> [YOUR OBJECTIVE]: All of the records must be set down again word for word.

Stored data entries
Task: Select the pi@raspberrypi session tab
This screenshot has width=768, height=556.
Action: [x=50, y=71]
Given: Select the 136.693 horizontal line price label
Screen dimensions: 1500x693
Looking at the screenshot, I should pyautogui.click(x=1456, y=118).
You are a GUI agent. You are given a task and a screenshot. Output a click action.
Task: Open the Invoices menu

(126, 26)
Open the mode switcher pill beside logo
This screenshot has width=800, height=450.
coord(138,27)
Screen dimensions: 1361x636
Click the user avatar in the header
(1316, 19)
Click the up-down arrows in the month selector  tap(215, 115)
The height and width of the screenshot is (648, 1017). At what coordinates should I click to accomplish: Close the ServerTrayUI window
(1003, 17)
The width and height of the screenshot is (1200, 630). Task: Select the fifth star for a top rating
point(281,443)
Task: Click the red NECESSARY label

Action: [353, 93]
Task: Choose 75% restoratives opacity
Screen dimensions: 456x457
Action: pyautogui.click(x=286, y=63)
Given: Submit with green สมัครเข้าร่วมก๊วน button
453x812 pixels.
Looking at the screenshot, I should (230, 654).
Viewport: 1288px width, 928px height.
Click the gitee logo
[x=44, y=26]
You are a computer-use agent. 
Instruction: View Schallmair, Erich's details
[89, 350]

> [RESULT BELOW]:
Task: Select the pi@raspberrypi session tab
This screenshot has width=768, height=556.
Action: [x=50, y=71]
Given: Select the 136.693 horizontal line price label
Screen dimensions: 1500x693
Looking at the screenshot, I should pyautogui.click(x=1456, y=118).
You are a GUI agent. You are given a task and a screenshot. Output a click action.
Task: Open the Invoices menu

(126, 26)
Open the mode switcher pill beside logo
This screenshot has width=800, height=450.
coord(138,27)
Screen dimensions: 1361x636
Click the user avatar in the header
(1316, 19)
Click the up-down arrows in the month selector  tap(215, 115)
The height and width of the screenshot is (648, 1017). At what coordinates should I click to accomplish: Close the ServerTrayUI window
(1003, 17)
The width and height of the screenshot is (1200, 630). Task: Select the fifth star for a top rating
point(281,443)
Task: Click the red NECESSARY label

Action: [353, 93]
Task: Choose 75% restoratives opacity
Screen dimensions: 456x457
Action: pyautogui.click(x=286, y=63)
Given: Submit with green สมัครเข้าร่วมก๊วน button
453x812 pixels.
Looking at the screenshot, I should (230, 654).
Viewport: 1288px width, 928px height.
Click the gitee logo
[x=44, y=26]
You are a computer-use agent. 
Instruction: View Schallmair, Erich's details
[89, 350]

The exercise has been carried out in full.